Spay/neuter is a controversial subject that has many aspects and opinions.
There are different methods of sterilization available that prevent unwanted pregnancies, one being ovary-sparing where only the uterus is removed leaving the animal unable to reproduce, but allowing sex hormones to continue to be secreted. Other procedures are tubal ligation and vasectomy. The hormones are considered an important part in the health of animals.
Spay/neuter procedures as carried out today are the only ones taught in veterinary school in the U.S. and Canada. They have been linked to a number of disorders affecting our pets. Among them are shorter lifespans*, atypical Cushing’s Disease, joint abnormalities including hip dysplasia and ccl ruptures, heart problems, urinary incontinence, behavior problems. These and other diseases have seen a great increase lately.
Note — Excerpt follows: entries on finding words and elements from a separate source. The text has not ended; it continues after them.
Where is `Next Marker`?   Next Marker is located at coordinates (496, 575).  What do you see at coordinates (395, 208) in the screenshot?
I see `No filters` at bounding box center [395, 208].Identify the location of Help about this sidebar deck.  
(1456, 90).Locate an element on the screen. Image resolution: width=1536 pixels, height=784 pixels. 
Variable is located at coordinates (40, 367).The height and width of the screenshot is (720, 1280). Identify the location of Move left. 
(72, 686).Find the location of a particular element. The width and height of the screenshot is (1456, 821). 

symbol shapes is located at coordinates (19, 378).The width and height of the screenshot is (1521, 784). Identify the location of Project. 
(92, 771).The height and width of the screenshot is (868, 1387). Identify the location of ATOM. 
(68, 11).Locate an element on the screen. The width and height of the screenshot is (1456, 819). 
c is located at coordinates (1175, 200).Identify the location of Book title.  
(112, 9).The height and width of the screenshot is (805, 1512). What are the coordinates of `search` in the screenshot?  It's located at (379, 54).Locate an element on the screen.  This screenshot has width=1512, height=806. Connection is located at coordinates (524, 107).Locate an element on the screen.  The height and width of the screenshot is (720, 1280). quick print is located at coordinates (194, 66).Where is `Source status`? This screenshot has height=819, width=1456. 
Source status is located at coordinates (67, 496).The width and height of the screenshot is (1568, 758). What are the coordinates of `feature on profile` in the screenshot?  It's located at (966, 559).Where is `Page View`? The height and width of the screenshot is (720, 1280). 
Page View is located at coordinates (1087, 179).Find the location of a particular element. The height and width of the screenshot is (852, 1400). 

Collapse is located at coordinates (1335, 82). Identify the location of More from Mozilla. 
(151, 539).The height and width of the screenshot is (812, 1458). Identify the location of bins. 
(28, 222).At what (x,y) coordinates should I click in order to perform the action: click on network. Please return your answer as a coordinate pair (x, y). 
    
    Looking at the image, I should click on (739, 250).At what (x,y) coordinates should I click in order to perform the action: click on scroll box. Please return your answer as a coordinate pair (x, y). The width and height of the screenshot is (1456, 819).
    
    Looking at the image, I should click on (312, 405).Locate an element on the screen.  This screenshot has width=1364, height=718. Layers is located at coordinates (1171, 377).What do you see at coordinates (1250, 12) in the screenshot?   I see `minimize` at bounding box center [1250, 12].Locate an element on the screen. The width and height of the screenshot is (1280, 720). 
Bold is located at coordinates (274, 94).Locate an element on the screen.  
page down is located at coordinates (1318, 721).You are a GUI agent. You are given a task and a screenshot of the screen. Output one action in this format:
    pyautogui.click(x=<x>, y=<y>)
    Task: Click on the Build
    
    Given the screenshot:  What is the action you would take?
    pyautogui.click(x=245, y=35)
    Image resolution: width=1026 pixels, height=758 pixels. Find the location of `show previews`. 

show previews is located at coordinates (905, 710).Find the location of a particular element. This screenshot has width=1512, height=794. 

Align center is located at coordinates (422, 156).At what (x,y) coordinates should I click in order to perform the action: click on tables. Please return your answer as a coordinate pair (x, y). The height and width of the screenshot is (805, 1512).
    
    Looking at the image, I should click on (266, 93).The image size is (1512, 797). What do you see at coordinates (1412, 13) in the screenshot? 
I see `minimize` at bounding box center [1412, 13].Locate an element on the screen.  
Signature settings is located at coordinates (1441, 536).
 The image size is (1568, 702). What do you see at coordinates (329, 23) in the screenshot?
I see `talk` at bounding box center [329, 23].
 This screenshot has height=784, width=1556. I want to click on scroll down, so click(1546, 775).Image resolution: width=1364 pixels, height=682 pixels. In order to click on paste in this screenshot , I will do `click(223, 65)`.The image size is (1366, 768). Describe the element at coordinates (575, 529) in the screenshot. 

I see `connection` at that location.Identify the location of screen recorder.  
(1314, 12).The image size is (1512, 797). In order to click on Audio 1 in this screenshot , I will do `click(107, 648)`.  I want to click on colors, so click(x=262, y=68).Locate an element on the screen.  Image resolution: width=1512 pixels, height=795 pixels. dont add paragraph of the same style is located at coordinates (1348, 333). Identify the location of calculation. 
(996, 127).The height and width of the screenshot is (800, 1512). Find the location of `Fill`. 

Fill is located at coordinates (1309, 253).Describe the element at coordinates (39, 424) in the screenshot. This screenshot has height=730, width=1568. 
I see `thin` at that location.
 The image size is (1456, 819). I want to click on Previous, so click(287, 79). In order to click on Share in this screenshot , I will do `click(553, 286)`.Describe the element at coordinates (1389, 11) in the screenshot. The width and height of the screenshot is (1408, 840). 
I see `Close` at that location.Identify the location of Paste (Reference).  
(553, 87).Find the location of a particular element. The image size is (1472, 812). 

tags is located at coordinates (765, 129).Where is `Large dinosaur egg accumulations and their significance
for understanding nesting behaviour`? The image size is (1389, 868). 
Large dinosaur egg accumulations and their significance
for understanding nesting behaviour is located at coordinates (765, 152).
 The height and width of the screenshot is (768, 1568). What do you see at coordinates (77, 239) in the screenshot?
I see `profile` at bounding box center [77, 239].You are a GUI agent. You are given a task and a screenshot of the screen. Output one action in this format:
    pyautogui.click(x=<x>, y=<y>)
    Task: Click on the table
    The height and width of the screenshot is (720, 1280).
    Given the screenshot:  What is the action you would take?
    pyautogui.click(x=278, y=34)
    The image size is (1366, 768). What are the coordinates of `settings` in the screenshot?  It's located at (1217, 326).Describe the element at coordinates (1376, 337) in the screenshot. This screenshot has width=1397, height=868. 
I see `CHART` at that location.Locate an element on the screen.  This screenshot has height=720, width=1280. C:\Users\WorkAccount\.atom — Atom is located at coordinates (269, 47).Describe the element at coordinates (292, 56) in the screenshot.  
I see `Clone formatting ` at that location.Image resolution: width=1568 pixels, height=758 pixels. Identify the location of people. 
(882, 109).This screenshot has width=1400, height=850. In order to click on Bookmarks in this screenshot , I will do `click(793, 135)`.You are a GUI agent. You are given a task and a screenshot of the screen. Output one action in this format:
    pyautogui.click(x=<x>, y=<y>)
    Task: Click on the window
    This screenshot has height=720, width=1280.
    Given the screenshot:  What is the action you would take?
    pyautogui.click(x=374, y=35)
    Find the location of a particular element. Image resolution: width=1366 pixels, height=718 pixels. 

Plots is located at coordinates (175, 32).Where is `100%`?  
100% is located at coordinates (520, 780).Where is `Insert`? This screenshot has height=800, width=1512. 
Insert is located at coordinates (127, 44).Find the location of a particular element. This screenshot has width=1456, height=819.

In many countries outside the U.S. and Canada, pets are allowed to remain intact and have shown to be healthier. Responsible pet owners simply keep their pets confined and/or walk them on a leash until the heat season passes.
The problem lies with irresponsible pet owners who don’t consider others or care about controlling their pets, particularly during heat seasons. These are pet owners who should be held liable, but probably won’t be until local governments enforce regulations concerning pets on the loose.
Shelters have difficult decisions to make. Most are overcrowded and although there are no-kill programs, have not instituted them. Most shelters don’t have the time or staff to follow through to check on adoptive pet parents to make sure they are acting responsibly. The shelters’ choice is to spay/neuter an animal before releasing it to try to limit the number of unwanted pets.
Until most veterinarians learn and practice the ovary-sparing techniques, the controversy continues. We can only hope it is not at the expense of our beloved pets.
- Note – There have been studies that show spay/neuter increases lifespan. Is is any wonder the controversy is so confusing to us.